"Throwing in a mouse" points to an aspect of computers that makes them rather unique as musical tools. The interface between myself and computer sound synthesis can be changed with minor hardware changes or (more significantly) by changing the software used to interpret my commands. I find this quite intriguing; being able to control the interface I use to create music gives me a very high-level "conceptual knob" that I can use to change the way I interact with my music making. I might choose to control sound production with a set of stochastic procedures, or I might use graphics software to interpret curves I draw in certain ways, or I might even write an algorithm to translate the words and letters of this paper into sound. In each case, the shape of the resulting piece (and the way I think about it as I produce it) will be different.
The Elthar program represents an explicit attempt on my part to come
to terms with this ability to design an interaction for composing.
Elthar is a natural language command interpreter for performing signal
processing tasks. To make the interaction between myself and Elthar
more interesting, I also implemented some ideas about learning and
memory organization in the program. This paper discusses some of the
technical aspects of Elthar and briefly describes some of the interactions
that developed as I used the program to produce the piece There's
no place like Home.
I decided to use this verbal interaction as the model for Elthar.
Several components of the model are immediately apparent:
It is difficult to separate the procedures used by Elthar to parse the input sentence from the organization and operation of Elthar's knowledge-base. One of the primary reasons for this difficulty is that Elthar never generates a "complete" parse of the sentence. Elthar repeatedly scans the sentence (or fragments of the sentence) to extract the information contained within it. The action of these scans cause the "parsing" to resemble Schank's Conceptual Dependency parsing methodology (Schank and Abelson, 1977) coupled with Minsky's "frames" concept for organizing program procedures and data (Minsky, 1975).
The first scan done by Elthar attempts to ascertain the main "verb"
of the sentence (I refer to this as the ACTION word). Elthar scans
for a word by comparing each word of the sentence to words existing
in a group of "synonym networks", or lists of words with an identical
underlying meaning (or concept). The group of synonym networks being
searched during a particular scan is determined by the type of scan
being done. In the first scan, the group of synonym networks used
are all of the ACTIONs known to Elthar.

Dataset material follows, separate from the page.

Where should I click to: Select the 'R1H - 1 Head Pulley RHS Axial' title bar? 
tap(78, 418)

For example, in figure 1 the
ACTION scan determines that the word "echoing" is a member of the
synonym network for the ACTION ECHO. This detection terminates the
scan and signals that an instance of an ECHO ACTION word has been
found.
Determining the input soundfile is important not only because the input filename is needed by the signal processing algorithm, but also because the filename/ACTION word combination is used as a data object in Elthar's knowledge-base. Information about every signal processing parameter is stored as discrete probability distributions associated with each filename/ACTION data object. As an example, suppose that Elthar had chosen the soundfile thunder as the input soundfile for the request of figure 1. After all scanning of the sentence had finished, Elthar would still be lacking a value for the AMPLITUDE parameter (among others) of the ECHO algorithm. Elthar would then use the probability distribution stored on the thunderECHO data object under AMPLITUDE to choose a value for the AMPLITUDE parameter. This is the mechanism Elthar uses to deal with under-specified requests. I decided to keep separate parameter probability distributions for each filename/ACTION object because the use of the signal processing algorithms depends heavily on what sound is being processed -- I would use a different set of parameters for a "loud" sound than I would for a "soft" sound to achieve a certain effect.

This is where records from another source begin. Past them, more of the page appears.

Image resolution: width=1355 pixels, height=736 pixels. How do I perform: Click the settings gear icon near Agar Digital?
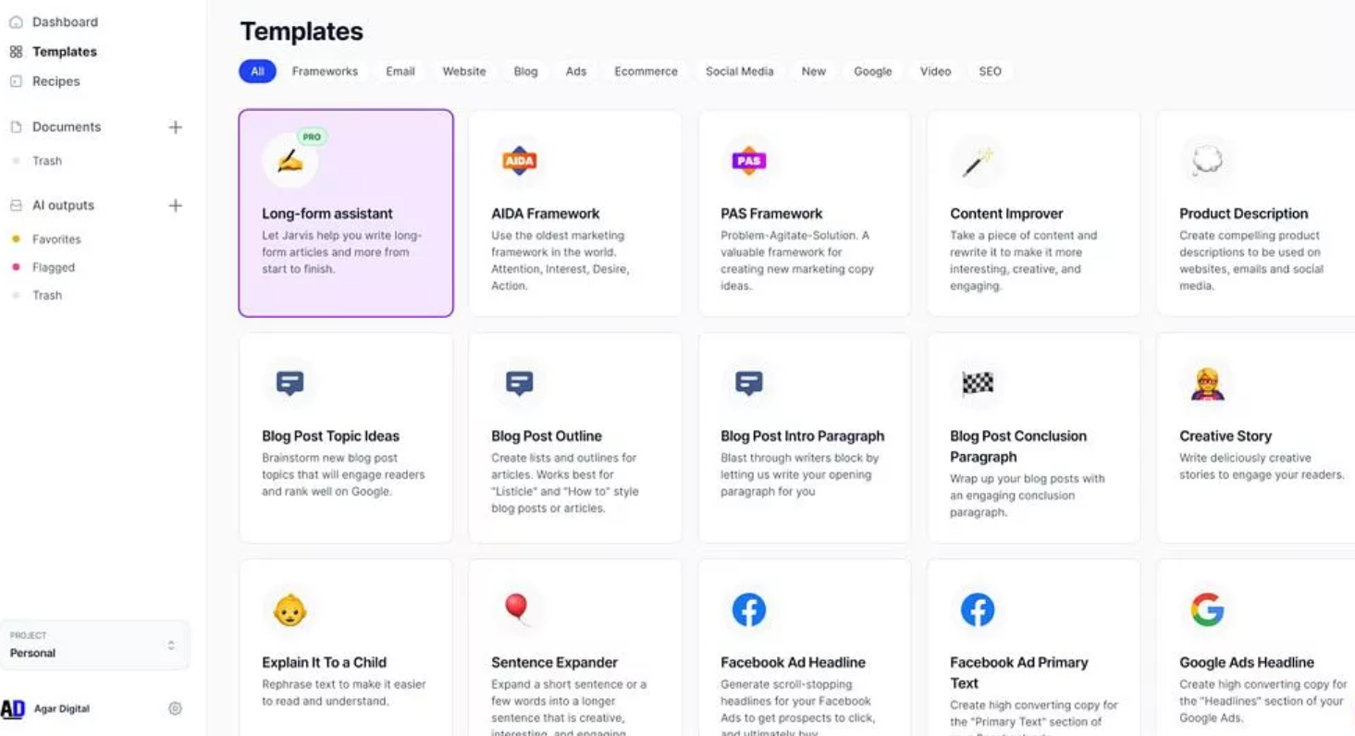(175, 708)
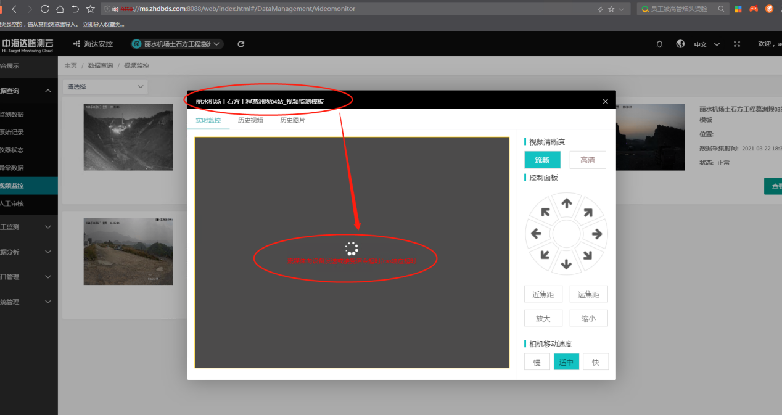The width and height of the screenshot is (782, 415).
Task: Click the 近焦距 button
Action: 543,294
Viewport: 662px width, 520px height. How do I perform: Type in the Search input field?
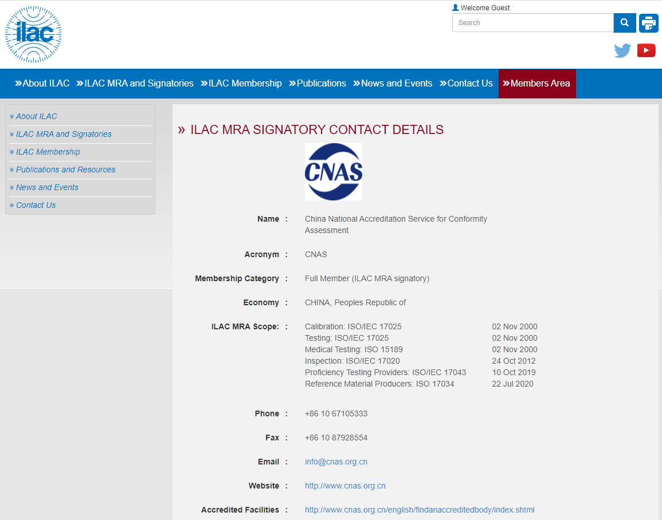click(x=532, y=23)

In the example of figure 1, Elthar had to choose an input soundfile
based on the description "loud". When scanning for information that
can be described verbally, Elthar calls upon another set of discrete
probability distributions to make choices. Each description word has
a set of probabilities associated with it denoting items described
by the word. The soundfile description "loud" might contain the following
list:
(.31 - thunder; .07 rain; .14 - wind; .48 - crash)
The probability distributions used to make choices from description words are learned and altered by my telling Elthar how an item is described. For instance, if I tell Elthar "The thunder soundfiIe is an ominous sound", then Elthar will either enhance the probability that the thunder soundfile will be chosen for the OMINOUS description (or whatever descriptive synonym network is represented by the word "ominous") or will construct a new description probability distribution for OMINOUS if none exists. This interaction can occur at any point during my conversation with Elthar and it can refer to any known item that may be understood by Elthar through verbal descriptions (usually soundfiles). Elthar will also understand negative descriptions ("The thunder is not very loud") and adjust the probabilities accordingly. New synonyms are also defined to Elthar in much the same way. I can say "The word strange means odd" or "Big means large" and Elthar will add the new synonym to all of the synonym networks that have the defining word as a member.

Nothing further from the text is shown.